Something I did find brilliant about the writing was that the allegory of the convenience store for society as a whole was brilliant. The people working at the store come and change, as well as what’s sold, but people themselves never change. Keiko stays stagnant, society as a whole stays stagnant with its ideologies, as seen when they are pushing her for a normal job and marriage. Everyone is constantly saying that there is something wrong with Keiko, even to her face, but then she doesn’t change.

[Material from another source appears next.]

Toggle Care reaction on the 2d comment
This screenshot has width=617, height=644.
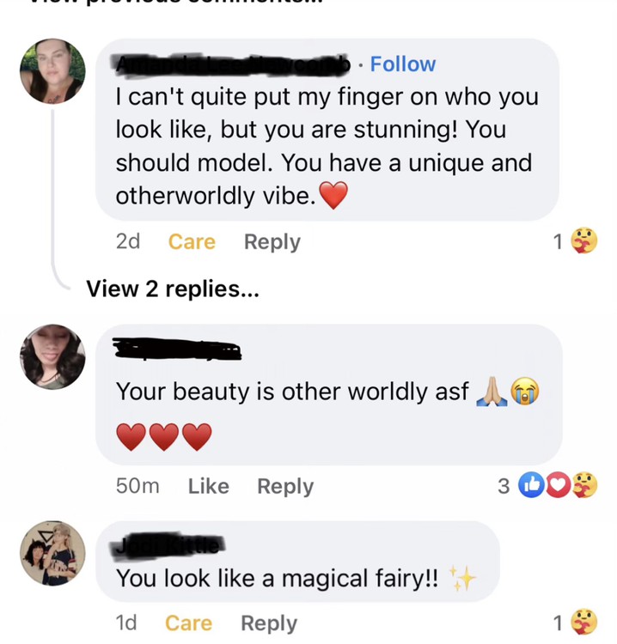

At times, I found the concepts to be repetitive, but all in all the prose was decent. I’m not mad at it, that’s for sure. Murata knows what she’s doing, especially considering she’s one of the bestselling authors active in Japan right now.

Overall Thoughts

It’s a watered down version of Kim Jiyoung, Born 1982. I hate to say it, but I think it’s true. This novel has so much potential, but it’s just missing the mark conceptually. Perhaps the 176 pages are too little for Keiko’s story, but I think she as a character needs more of an arc other than people telling her to change, or her working at the convenience store. There is so much power in her story, but I think it’s largely untapped potential in its current form.